----- DATA SECTION
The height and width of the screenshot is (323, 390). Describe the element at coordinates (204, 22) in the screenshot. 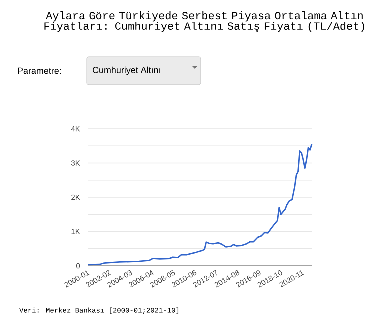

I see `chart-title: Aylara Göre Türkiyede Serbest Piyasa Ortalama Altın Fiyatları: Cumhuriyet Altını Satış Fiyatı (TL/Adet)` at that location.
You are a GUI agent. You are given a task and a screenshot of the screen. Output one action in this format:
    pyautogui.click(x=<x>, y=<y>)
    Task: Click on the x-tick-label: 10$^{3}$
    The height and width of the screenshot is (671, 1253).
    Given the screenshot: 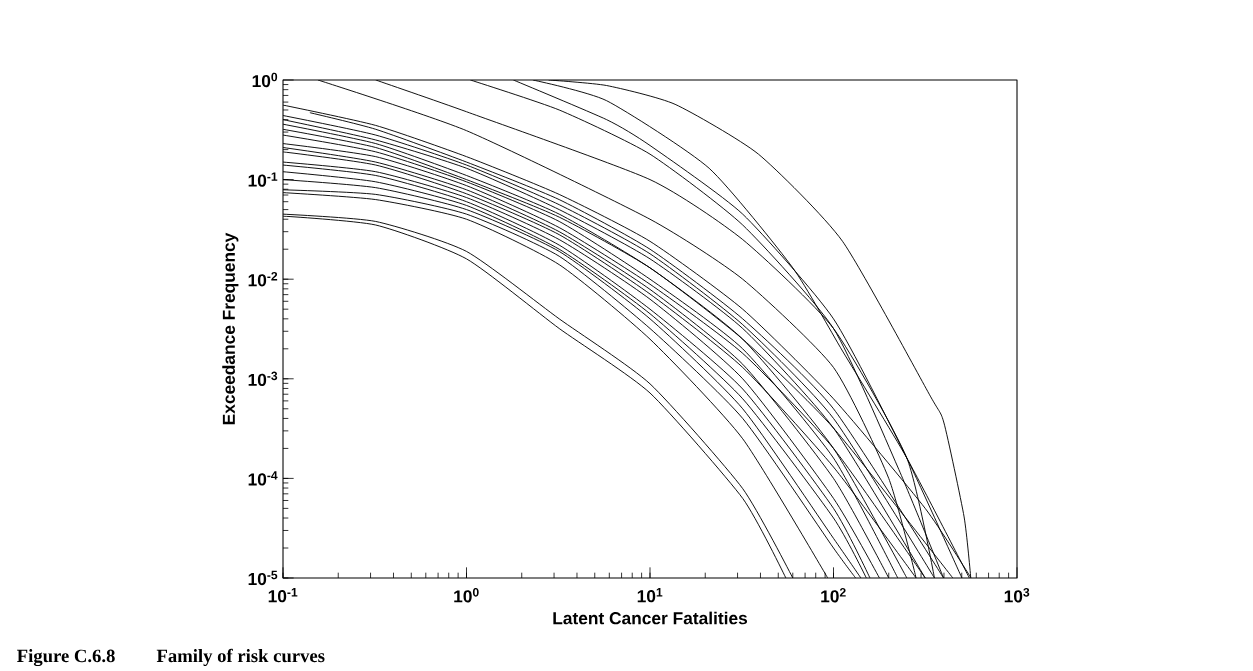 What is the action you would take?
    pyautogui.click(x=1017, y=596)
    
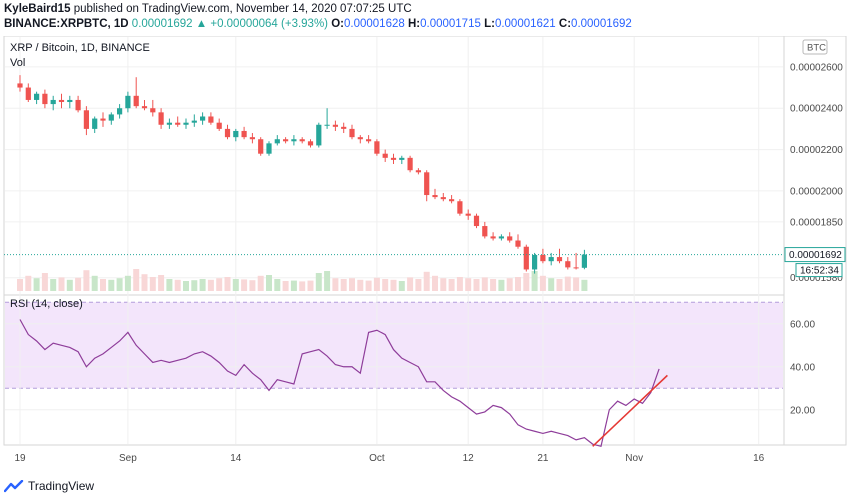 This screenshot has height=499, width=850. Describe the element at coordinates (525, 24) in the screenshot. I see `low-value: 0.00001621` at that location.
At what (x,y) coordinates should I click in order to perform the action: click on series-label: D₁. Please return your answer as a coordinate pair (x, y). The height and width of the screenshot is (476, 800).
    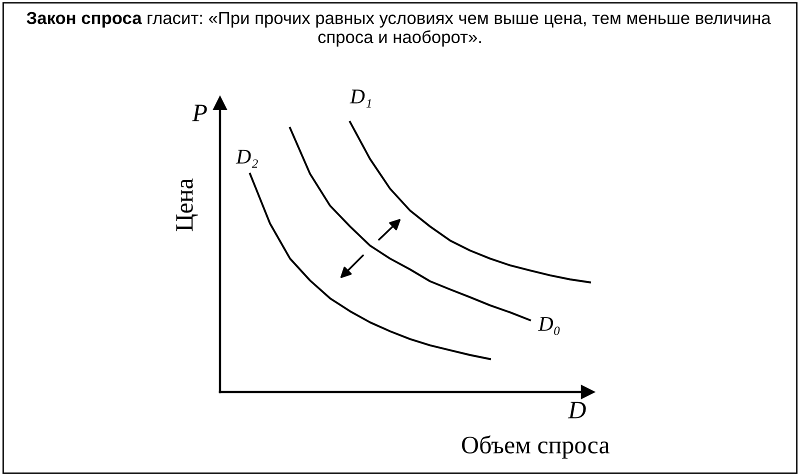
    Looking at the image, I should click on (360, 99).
----------
----- DATA SECTION
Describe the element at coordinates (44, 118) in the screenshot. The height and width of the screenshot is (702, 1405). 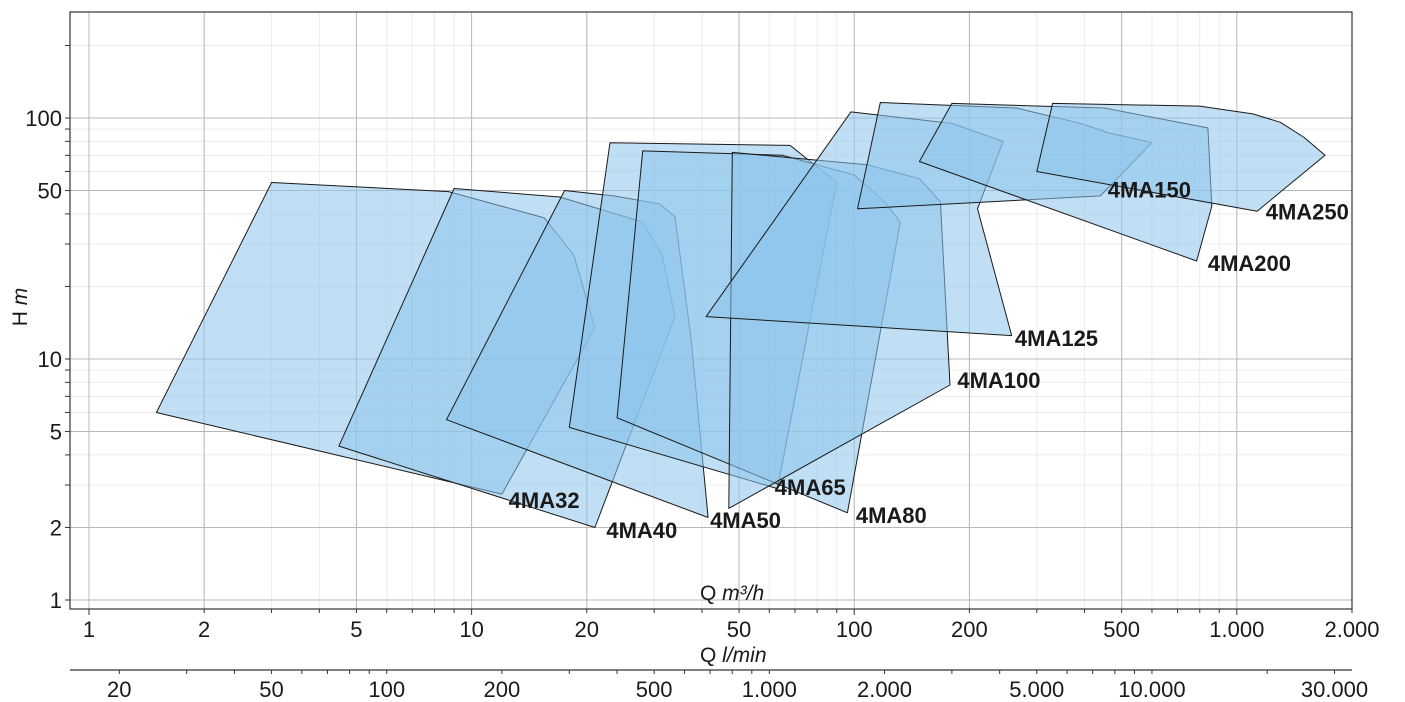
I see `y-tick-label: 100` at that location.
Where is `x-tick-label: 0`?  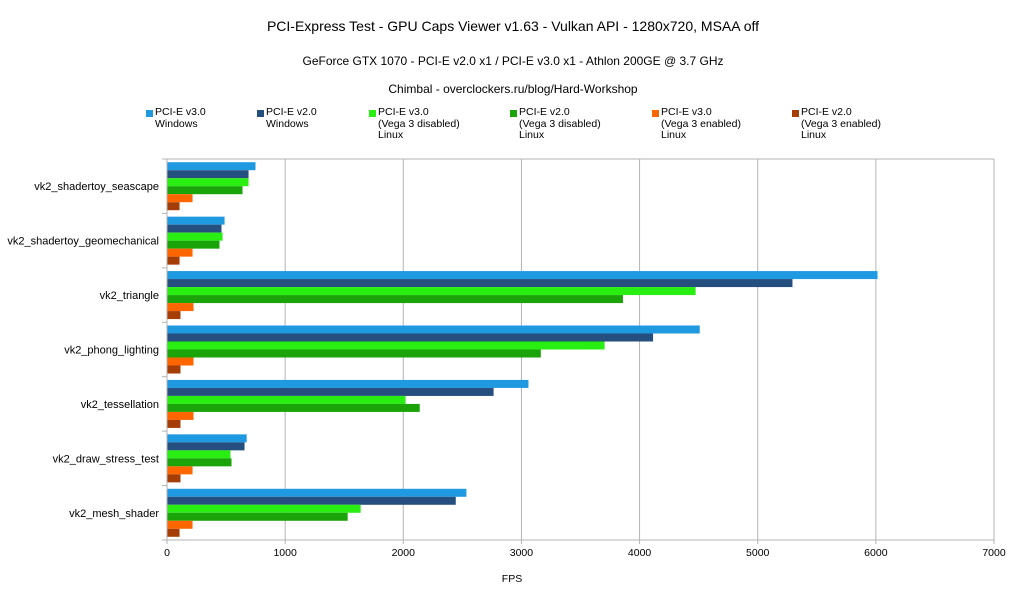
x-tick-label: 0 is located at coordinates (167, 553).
----------
----- DATA SECTION
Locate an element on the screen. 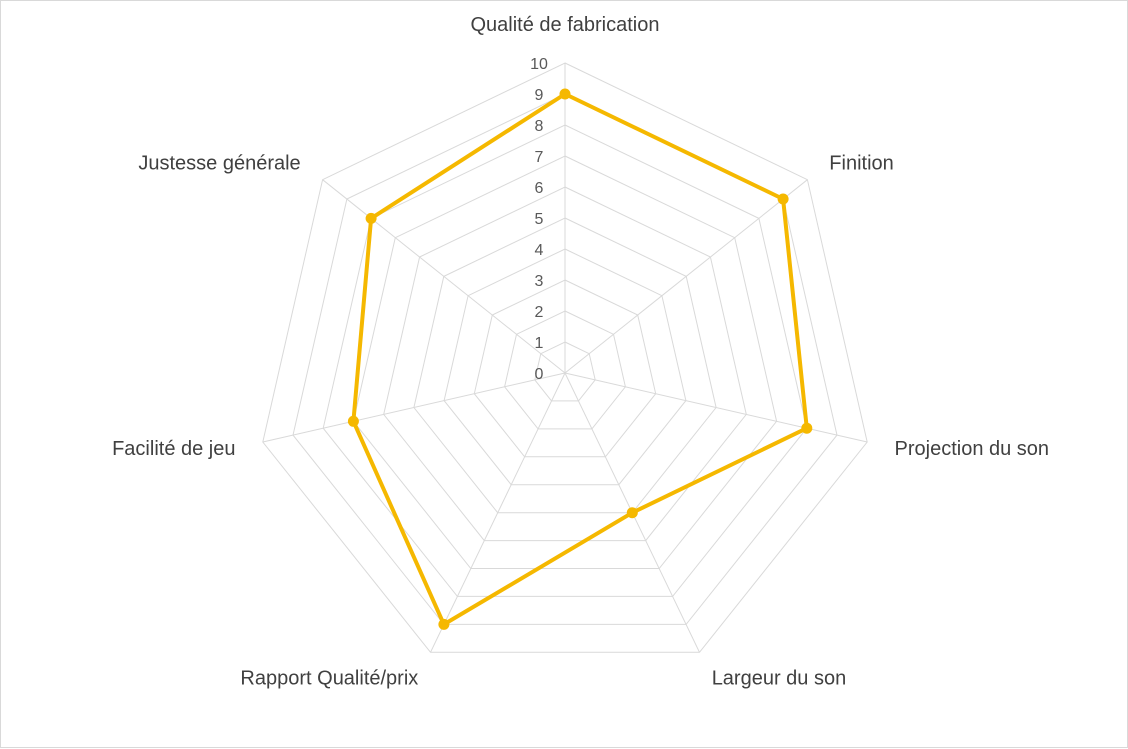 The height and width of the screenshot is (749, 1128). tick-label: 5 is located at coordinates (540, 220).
----------
Show every line of the data above that contains the word "should".

## ANSWER SECTION
At what (x,y) coordinates should I click in order to perform the action: click on series-label: D₁. Please return your answer as a coordinate pair (x, y). The height and width of the screenshot is (476, 800).
    Looking at the image, I should click on (360, 99).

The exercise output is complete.